Pick up the forum thread below about Vice magazine and fashion, and continue it from its final sentence.

* [Given passage]:

++++++++++

I'm interested in something nabisco said and to which suzy hinted: "I'm sorry, but I think printing a lifestyle and fashion magazine is inherently ignoring the poor and kowtowing to the rich.

I'm not trying to pick on nabisco, because he was careful to say that there's nothing wrong with this (I hope he meant fashion and lifestyle, not kowtowing to the rich, BTW) and because he is in transit to NY (yay!), but why are the poor not presumed to be interested in, or to be entitled to, fashions and lifestyles?

As Andrew Farrell said upthread: "Insisting that the poor prioritze the things you want them to => yellow card!"

As I mentioned on the "Style Mags C/D?" thread, it's fine with me personally whatever people want to do with their clothes, but as the first "anon" poster mentioned, I think Vice gives coverage to an aesthetic that has less to do with money than imagination. Sure, they are often mean, but it's never "oh look at the big occlusions in THIS person's diamond tiara, what an impoverished loser, haha" it's often more like "why did this person assemble THAT particular ensemble from the the thrift store and decide to wear all the tiger prints at once?" or "hey, it's kind of nifty when guys shave their legs below the knee."

You can see beauty and non-beauty everywhere in the world, if you want to, even in a pile of garbage. Just because I can't afford a Mantegna painting doesn't mean I'm not allowed to look at it.

felicity (felicity), Thursday, 17 October 2002 21:38 (twenty-one years ago) link

oh big deal. most of the time i am fighting the urge to not punch people in the face because i think my opinions are the only vali8d ones. i have no idea whether i'm being sarcastic anymore.

di smith (lucylurex), Thursday, 17 October 2002 23:02 (twenty-one years ago) link

hello di! gee, where have you been?

felicity (felicity), Thursday, 17 October 2002 23:09 (twenty-one years ago) link

I want to know who people think is the narrator in Vice? I mean, a magazine article is written with a narrative voice, right? Some seem to be pretty much how the writer would speak to -- well, who? Her younger brother? Other narrative voices are more constructed, more cognisant of the point much made on this thread that talking in a magazine is *not* talking to your friends. It's precisely Vice's affectation of an ignorant, informal, in-group voice which is its boldest confection.

++++++++++

* [Dataset entries]:

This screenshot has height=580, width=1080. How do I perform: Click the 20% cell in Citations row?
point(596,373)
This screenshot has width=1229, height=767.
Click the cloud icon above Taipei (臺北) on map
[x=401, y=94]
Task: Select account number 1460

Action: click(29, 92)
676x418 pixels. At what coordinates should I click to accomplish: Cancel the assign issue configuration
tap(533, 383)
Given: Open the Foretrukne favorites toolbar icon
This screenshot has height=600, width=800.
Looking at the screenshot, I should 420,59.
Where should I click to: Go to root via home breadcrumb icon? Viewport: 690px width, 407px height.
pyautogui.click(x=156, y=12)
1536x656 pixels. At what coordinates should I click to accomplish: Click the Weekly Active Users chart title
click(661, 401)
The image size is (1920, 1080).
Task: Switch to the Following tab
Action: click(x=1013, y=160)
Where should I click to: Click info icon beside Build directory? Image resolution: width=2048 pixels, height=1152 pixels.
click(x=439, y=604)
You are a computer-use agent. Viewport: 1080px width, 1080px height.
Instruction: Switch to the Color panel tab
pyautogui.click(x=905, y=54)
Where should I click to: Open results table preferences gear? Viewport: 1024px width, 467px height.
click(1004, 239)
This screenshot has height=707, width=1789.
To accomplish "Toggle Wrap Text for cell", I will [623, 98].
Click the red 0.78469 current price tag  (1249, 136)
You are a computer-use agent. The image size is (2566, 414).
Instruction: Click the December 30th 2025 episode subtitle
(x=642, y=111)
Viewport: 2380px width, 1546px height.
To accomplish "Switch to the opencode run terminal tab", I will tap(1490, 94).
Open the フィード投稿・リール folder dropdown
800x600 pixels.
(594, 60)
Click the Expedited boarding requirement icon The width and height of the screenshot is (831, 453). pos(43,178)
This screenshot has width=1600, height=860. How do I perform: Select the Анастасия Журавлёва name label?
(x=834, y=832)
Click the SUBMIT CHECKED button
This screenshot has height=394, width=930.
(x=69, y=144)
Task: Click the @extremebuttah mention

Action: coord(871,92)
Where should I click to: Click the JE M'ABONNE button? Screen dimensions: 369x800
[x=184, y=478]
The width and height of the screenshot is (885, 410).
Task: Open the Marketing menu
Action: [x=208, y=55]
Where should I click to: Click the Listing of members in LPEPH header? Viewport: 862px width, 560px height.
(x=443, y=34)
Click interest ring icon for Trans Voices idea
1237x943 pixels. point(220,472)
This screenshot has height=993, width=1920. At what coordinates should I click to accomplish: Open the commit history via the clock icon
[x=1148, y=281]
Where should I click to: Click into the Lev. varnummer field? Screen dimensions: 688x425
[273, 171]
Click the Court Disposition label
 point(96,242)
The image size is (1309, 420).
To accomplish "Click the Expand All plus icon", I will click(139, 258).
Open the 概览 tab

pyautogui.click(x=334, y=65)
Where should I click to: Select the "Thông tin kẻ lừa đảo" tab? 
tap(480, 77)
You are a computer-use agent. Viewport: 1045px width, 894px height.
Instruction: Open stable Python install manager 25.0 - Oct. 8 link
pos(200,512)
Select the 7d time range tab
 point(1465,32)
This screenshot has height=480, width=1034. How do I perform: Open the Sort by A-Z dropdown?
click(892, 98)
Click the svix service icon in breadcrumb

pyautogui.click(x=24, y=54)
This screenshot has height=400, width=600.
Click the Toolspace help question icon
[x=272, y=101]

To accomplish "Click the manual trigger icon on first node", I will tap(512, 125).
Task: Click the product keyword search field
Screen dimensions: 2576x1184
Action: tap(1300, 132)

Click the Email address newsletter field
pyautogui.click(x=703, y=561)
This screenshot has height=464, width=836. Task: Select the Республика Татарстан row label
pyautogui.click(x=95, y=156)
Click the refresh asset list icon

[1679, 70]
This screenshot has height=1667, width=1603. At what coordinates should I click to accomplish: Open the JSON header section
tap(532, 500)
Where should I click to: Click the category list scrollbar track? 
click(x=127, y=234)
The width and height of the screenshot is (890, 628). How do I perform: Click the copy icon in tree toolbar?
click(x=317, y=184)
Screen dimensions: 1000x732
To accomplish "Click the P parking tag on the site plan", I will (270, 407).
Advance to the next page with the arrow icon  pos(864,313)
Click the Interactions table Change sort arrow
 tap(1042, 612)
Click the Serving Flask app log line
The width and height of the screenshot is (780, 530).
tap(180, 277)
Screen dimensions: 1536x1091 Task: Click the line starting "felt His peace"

++++++++++

* [Output of the task]:
'I checked out Gang of Four, Love, and Frank Zappa after hearing how influential they were and all I heard was a bunch of gay weirdos going “pajama people, pajama people.” Fuck that.'

I mean, who is actually talking there? Did the writer really do that and think that, or are they in fact a sophisticate with a huge and respectful knowledge of the history of rock? Is this a form of creative writing in which a journalist becomes a kind of dramatist, enacting his/her idea of a naive, 'hard-assed' music fan just about to form his/her own canon of taste? So then we have to ask, as a dramatist, can this writer construct a compelling or amusing or recognisable character?

I think we have to say that Vice does create an amusing parody of a certain teen nihilism, and that it's ambivalent enough to convince some teens, and to amuse some older sophisticates who see it for the fabrication it is.

Isn't it interesting that rock writers might be starting to play around with 'unreliable narration' in this way?

Momus (Momus), Thursday, 17 October 2002 23:21 (twenty-one years ago) link

momus do you like richard meltzer?

mark s (mark s), Thursday, 17 October 2002 23:27 (twenty-one years ago) link

tee hee.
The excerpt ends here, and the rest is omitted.